Exercise material:

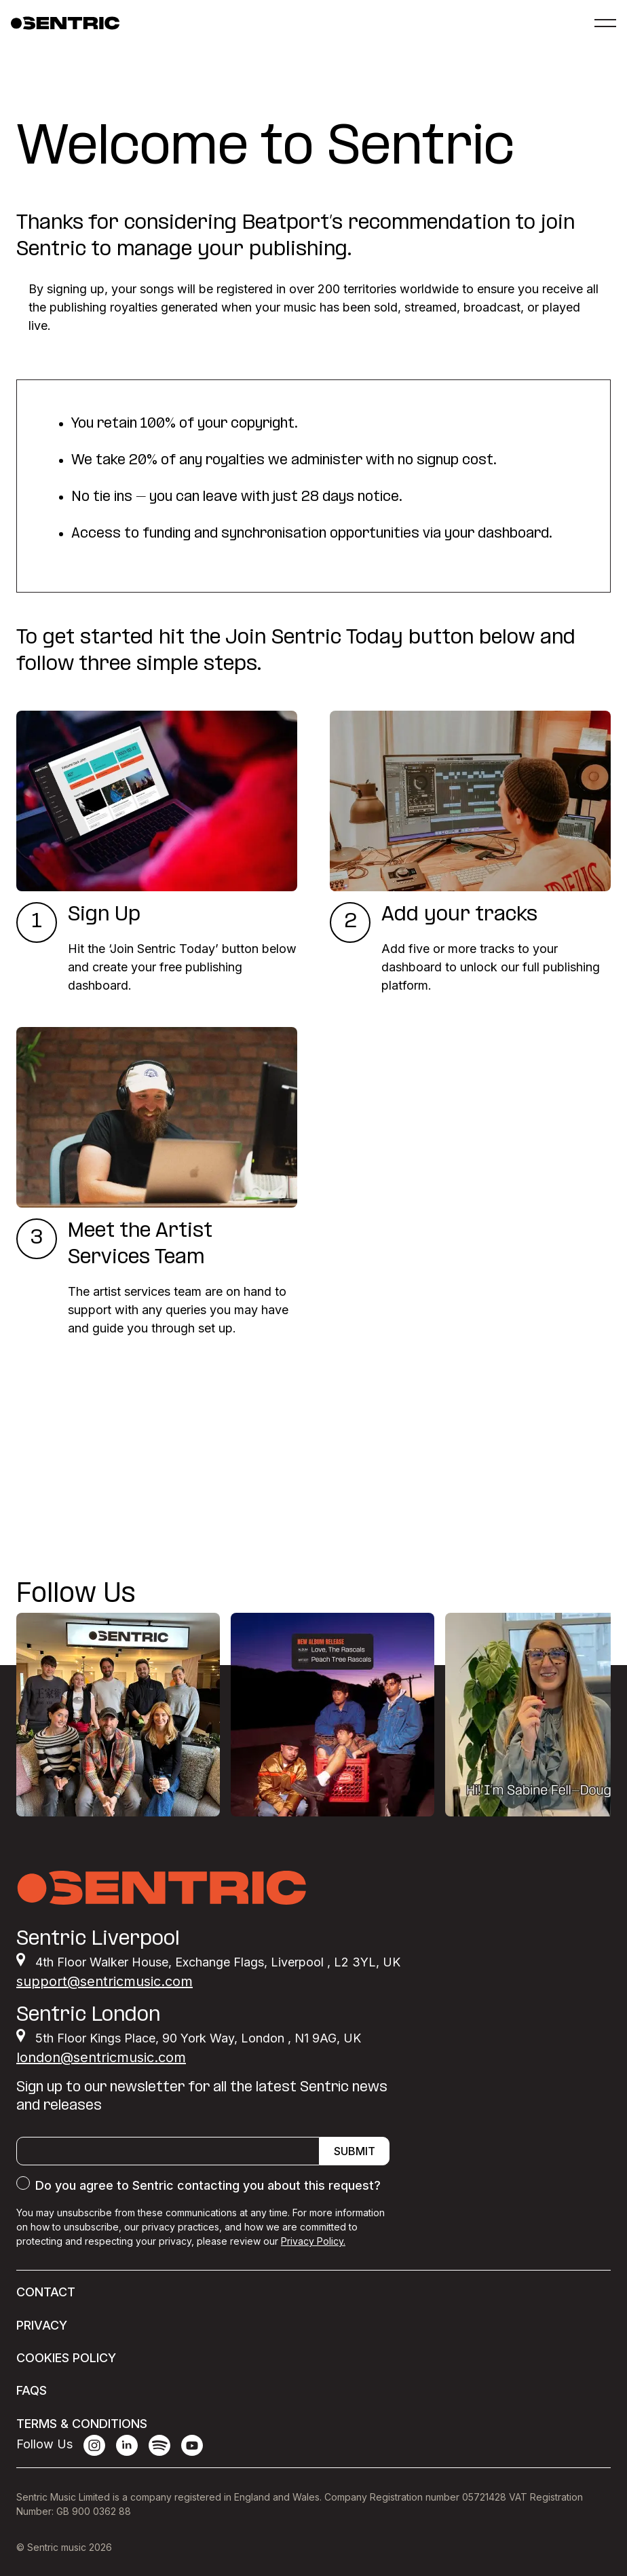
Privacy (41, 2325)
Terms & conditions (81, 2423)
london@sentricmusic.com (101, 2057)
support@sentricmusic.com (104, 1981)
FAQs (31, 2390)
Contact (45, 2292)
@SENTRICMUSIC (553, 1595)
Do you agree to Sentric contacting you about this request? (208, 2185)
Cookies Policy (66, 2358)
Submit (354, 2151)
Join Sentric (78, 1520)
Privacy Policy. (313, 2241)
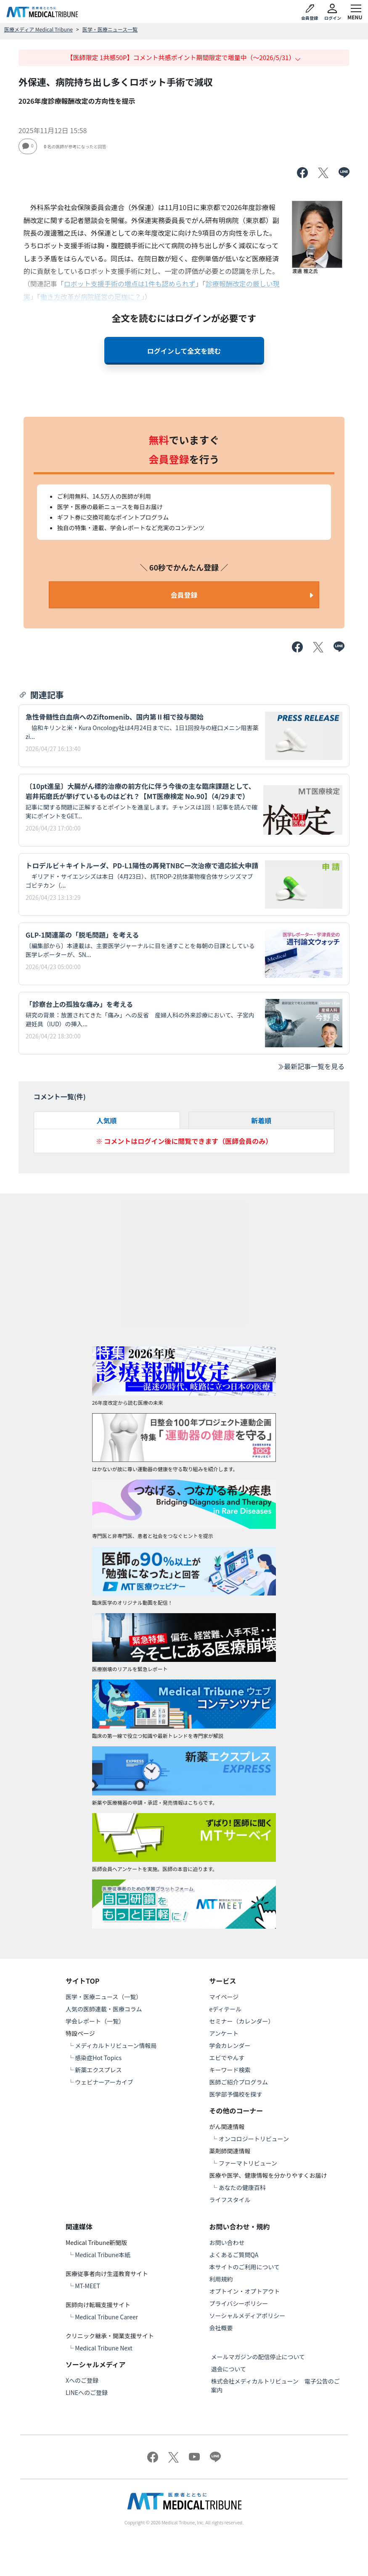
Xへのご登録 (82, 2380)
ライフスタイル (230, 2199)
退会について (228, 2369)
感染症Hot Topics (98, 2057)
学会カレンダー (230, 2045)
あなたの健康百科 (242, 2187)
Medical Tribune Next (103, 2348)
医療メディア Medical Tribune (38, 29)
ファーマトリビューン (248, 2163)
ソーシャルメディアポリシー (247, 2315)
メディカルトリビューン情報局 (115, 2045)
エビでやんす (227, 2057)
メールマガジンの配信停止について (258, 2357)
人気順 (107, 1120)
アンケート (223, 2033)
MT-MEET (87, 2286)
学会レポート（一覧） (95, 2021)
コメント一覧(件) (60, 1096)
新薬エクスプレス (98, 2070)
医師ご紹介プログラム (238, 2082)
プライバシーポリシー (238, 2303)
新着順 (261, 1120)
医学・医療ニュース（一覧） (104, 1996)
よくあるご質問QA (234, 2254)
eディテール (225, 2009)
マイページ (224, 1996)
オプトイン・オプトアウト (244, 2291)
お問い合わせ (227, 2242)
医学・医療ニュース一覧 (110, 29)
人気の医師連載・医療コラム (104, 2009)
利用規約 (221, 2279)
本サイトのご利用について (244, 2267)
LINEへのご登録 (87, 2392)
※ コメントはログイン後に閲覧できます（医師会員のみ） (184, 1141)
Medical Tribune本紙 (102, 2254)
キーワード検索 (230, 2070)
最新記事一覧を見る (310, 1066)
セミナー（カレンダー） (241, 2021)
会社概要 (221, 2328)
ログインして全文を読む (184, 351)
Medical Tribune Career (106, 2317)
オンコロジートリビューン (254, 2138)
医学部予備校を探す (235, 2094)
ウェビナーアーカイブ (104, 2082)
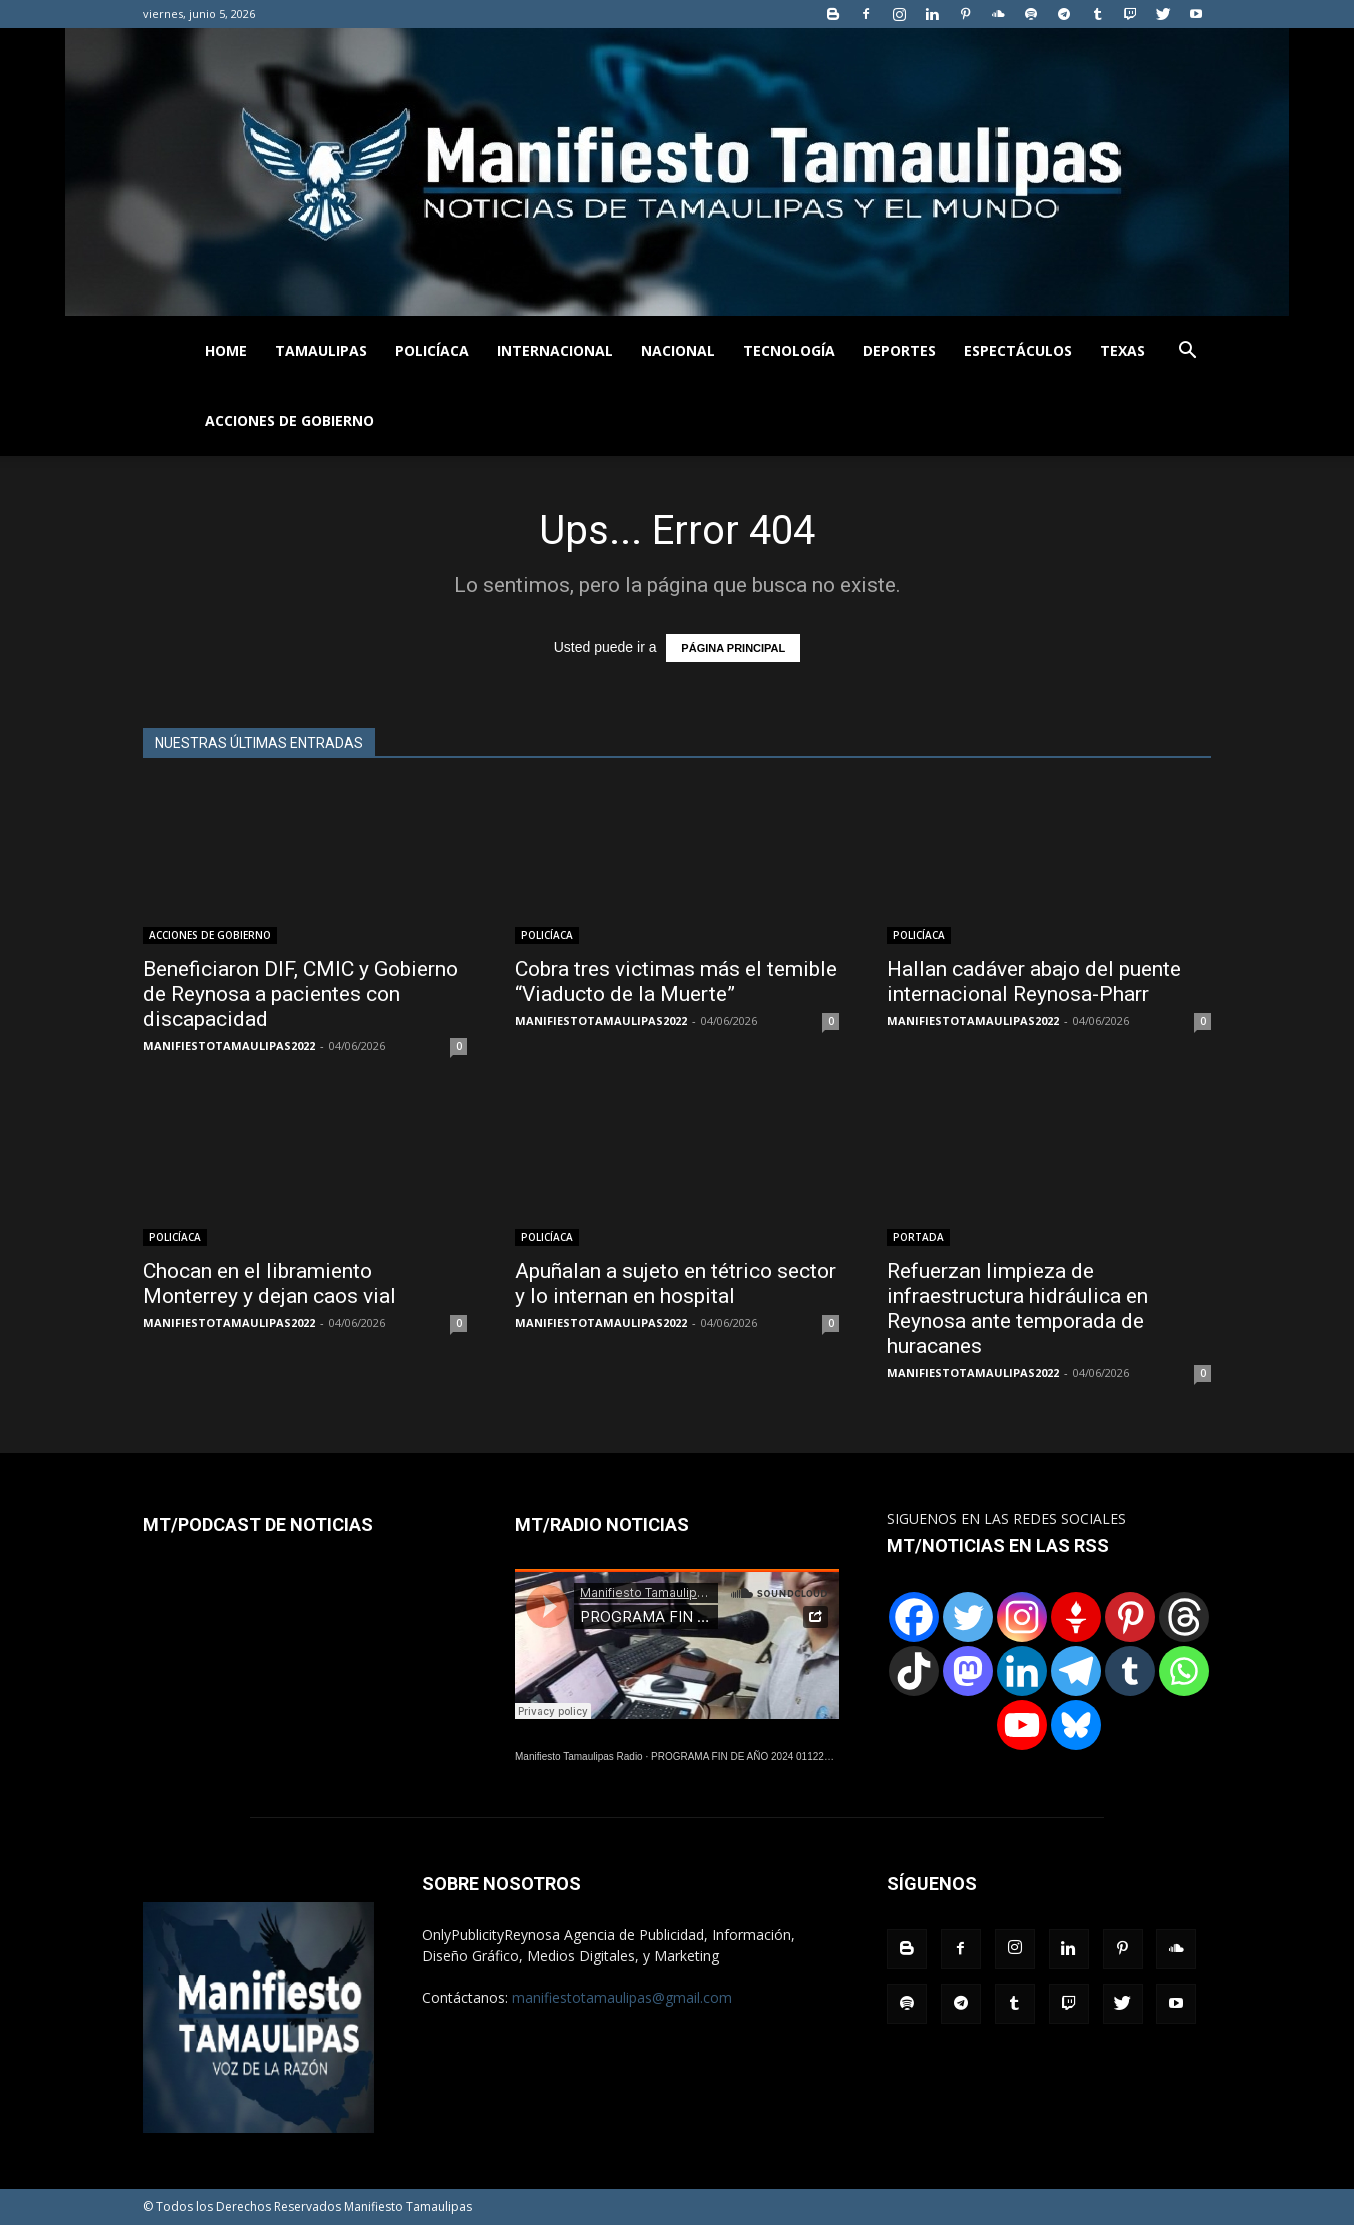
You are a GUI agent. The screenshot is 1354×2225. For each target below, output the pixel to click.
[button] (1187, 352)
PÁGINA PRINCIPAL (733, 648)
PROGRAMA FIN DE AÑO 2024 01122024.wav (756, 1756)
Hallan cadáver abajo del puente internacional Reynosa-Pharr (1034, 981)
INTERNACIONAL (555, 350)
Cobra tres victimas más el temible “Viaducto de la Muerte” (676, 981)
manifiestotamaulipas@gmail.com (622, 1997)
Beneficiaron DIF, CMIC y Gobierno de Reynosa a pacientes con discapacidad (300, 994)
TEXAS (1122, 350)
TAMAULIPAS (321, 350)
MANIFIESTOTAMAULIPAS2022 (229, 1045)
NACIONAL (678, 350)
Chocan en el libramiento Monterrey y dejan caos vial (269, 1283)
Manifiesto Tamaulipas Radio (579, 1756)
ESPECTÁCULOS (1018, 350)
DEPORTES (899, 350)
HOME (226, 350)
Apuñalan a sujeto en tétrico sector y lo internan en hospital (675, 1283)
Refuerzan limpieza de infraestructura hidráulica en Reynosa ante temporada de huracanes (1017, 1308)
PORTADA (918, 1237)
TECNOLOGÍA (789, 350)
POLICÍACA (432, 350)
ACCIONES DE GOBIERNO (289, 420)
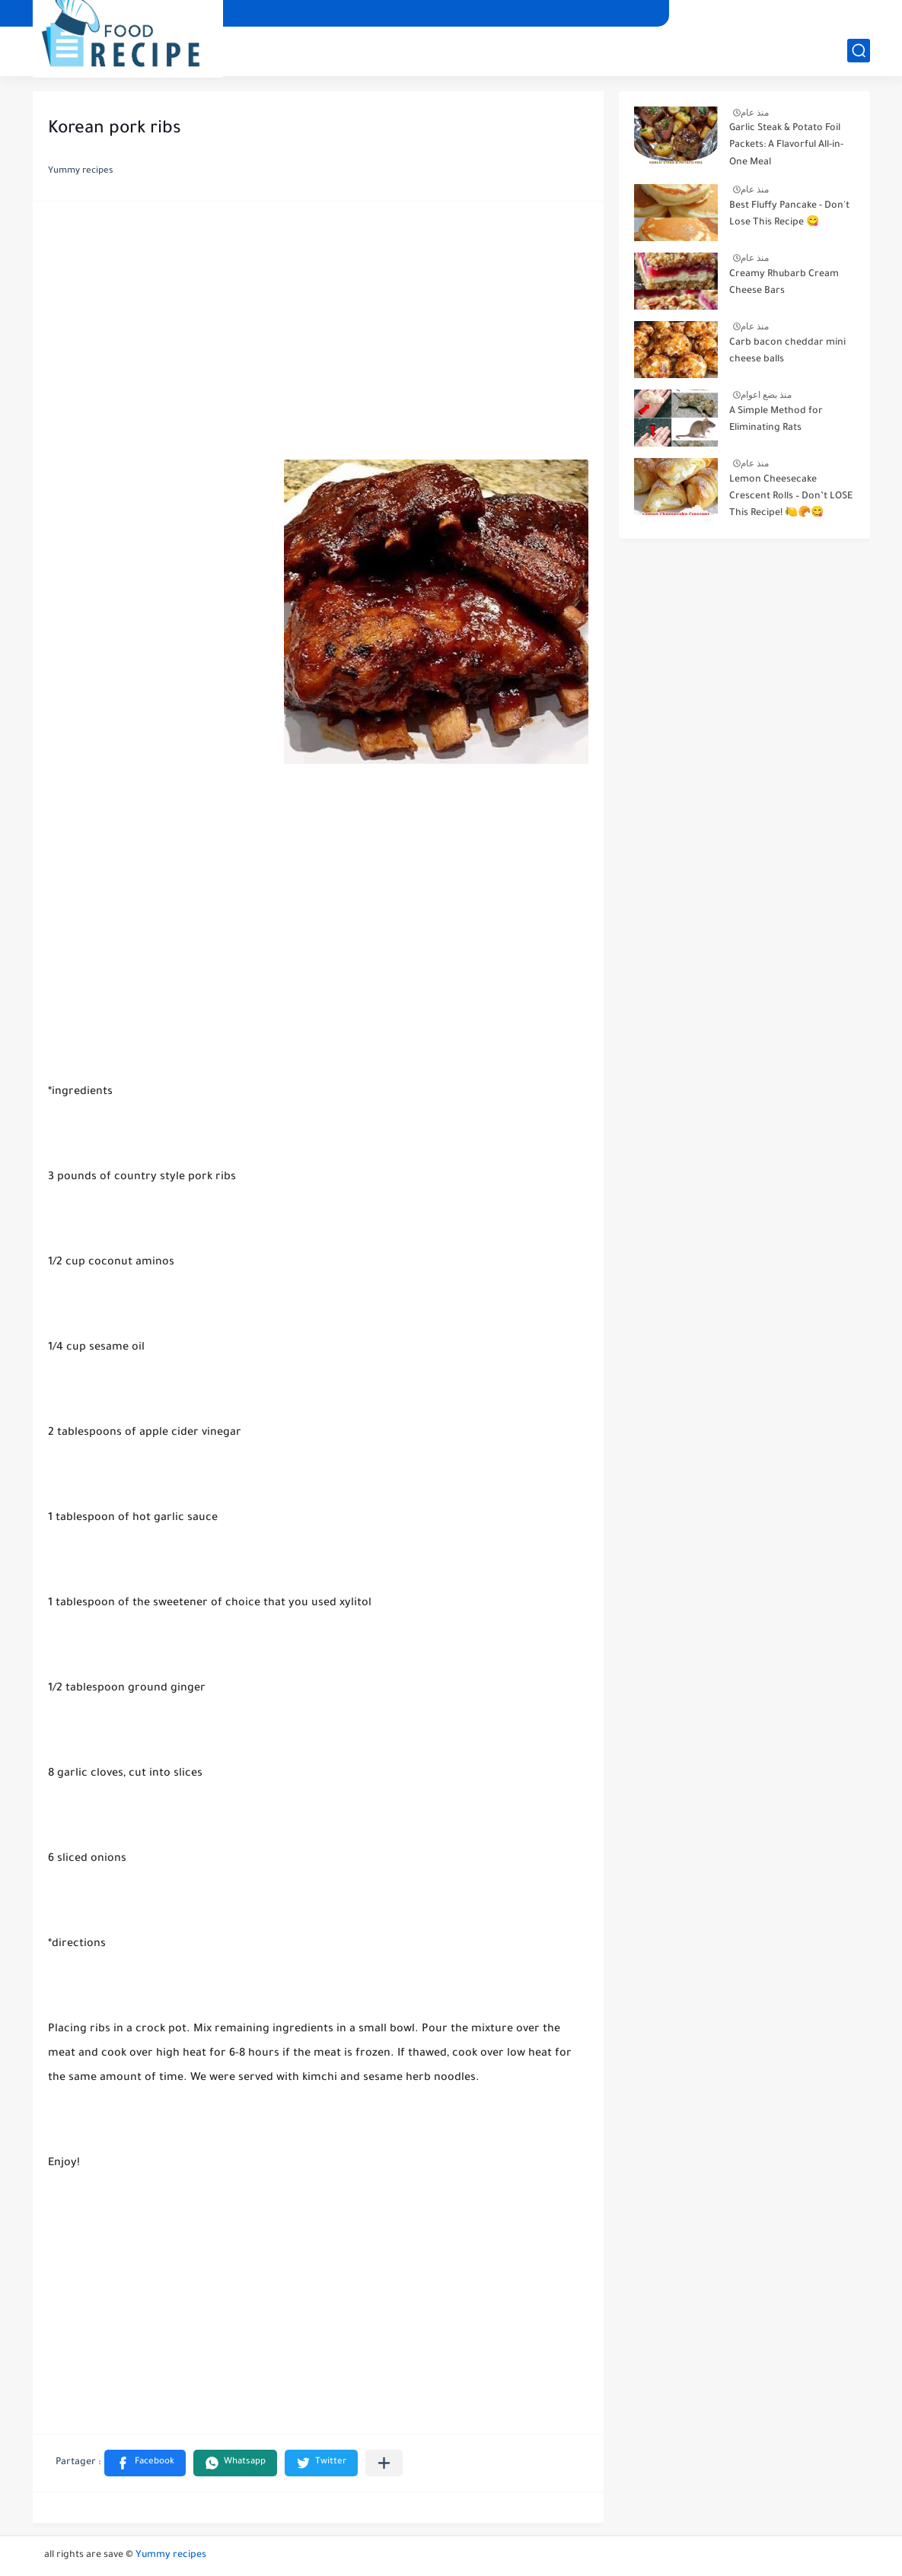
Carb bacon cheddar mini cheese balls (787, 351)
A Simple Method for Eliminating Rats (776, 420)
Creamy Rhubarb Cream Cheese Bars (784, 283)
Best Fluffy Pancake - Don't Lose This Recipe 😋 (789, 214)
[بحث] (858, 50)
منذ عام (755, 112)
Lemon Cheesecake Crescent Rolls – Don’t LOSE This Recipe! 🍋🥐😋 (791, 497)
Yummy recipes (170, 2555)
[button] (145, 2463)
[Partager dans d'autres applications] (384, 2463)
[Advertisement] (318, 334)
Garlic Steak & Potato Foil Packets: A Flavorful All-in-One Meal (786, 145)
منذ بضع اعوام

Set exercise: Rewrite every row above with "Reynosa" swapped for "Matamoros", keeping everything else unchanged and leaving out the picture lines.

Response:
Privacy (41, 2325)
Terms & conditions (81, 2423)
london@sentricmusic.com (101, 2057)
support@sentricmusic.com (104, 1981)
FAQs (31, 2390)
Contact (45, 2292)
@SENTRICMUSIC (553, 1595)
Do you agree to Sentric contacting you about this request? (208, 2185)
Cookies Policy (66, 2358)
Submit (354, 2151)
Join Sentric (78, 1520)
Privacy Policy. (313, 2241)
Xへのご登録 (82, 2380)
ライフスタイル (230, 2199)
退会について (228, 2369)
感染症Hot Topics (98, 2057)
学会カレンダー (230, 2045)
あなたの健康百科 (242, 2187)
Medical Tribune Next (103, 2348)
医療メディア Medical Tribune (38, 29)
ファーマトリビューン (248, 2163)
ソーシャルメディアポリシー (247, 2315)
メディカルトリビューン情報局 (115, 2045)
エビでやんす (227, 2057)
メールマガジンの配信停止について (258, 2357)
人気順 (107, 1120)
アンケート (223, 2033)
MT-MEET (87, 2286)
学会レポート（一覧） (95, 2021)
コメント一覧(件) (60, 1096)
新薬エクスプレス (98, 2070)
医師ご紹介プログラム (238, 2082)
プライバシーポリシー (238, 2303)
新着順 (261, 1120)
医学・医療ニュース（一覧） (104, 1996)
よくあるご質問QA (234, 2254)
eディテール (225, 2009)
マイページ (224, 1996)
オプトイン・オプトアウト (244, 2291)
お問い合わせ (227, 2242)
医学・医療ニュース一覧 (110, 29)
人気の医師連載・医療コラム (104, 2009)
利用規約 (221, 2279)
本サイトのご利用について (244, 2267)
LINEへのご登録 (87, 2392)
※ コメントはログイン後に閲覧できます（医師会員のみ） (184, 1141)
Medical Tribune本紙 (102, 2254)
キーワード検索 (230, 2070)
最新記事一覧を見る (310, 1066)
セミナー（カレンダー） (241, 2021)
会社概要 (221, 2328)
ログインして全文を読む (184, 351)
Medical Tribune Career (106, 2317)
オンコロジートリビューン (254, 2138)
医学部予備校を探す (235, 2094)
ウェビナーアーカイブ (104, 2082)
You are a GUI agent. The screenshot is 1354×2225. For each target below, output the pixel to click.
[button] (1187, 352)
PÁGINA PRINCIPAL (733, 648)
PROGRAMA FIN DE AÑO 2024 01122024.wav (756, 1756)
Hallan cadáver abajo del puente internacional Matamoros-Pharr (1034, 981)
INTERNACIONAL (555, 350)
Cobra tres victimas más el temible “Viaducto de la Muerte” (676, 981)
manifiestotamaulipas@gmail.com (622, 1997)
Beneficiaron DIF, CMIC y Gobierno de Matamoros a pacientes con discapacidad (300, 994)
TEXAS (1122, 350)
TAMAULIPAS (321, 350)
MANIFIESTOTAMAULIPAS2022 (229, 1045)
NACIONAL (678, 350)
Chocan en el libramiento Monterrey y dejan caos vial (269, 1283)
Manifiesto Tamaulipas Radio (579, 1756)
ESPECTÁCULOS (1018, 350)
DEPORTES (899, 350)
HOME (226, 350)
Apuñalan a sujeto en tétrico sector y lo internan en hospital (675, 1283)
Refuerzan limpieza de infraestructura hidráulica en Matamoros ante temporada de huracanes (1017, 1308)
PORTADA (918, 1237)
TECNOLOGÍA (789, 350)
POLICÍACA (432, 350)
ACCIONES DE GOBIERNO (289, 420)
Carb bacon cheddar mini cheese balls (787, 351)
A Simple Method for Eliminating Rats (776, 420)
Creamy Rhubarb Cream Cheese Bars (784, 283)
Best Fluffy Pancake - Don't Lose This Recipe 😋 (789, 214)
[بحث] (858, 50)
منذ عام (755, 112)
Lemon Cheesecake Crescent Rolls – Don’t LOSE This Recipe! 🍋🥐😋 (791, 497)
Yummy recipes (170, 2555)
[button] (145, 2463)
[Partager dans d'autres applications] (384, 2463)
[Advertisement] (318, 334)
Garlic Steak & Potato Foil Packets: A Flavorful All-in-One Meal (786, 145)
منذ بضع اعوام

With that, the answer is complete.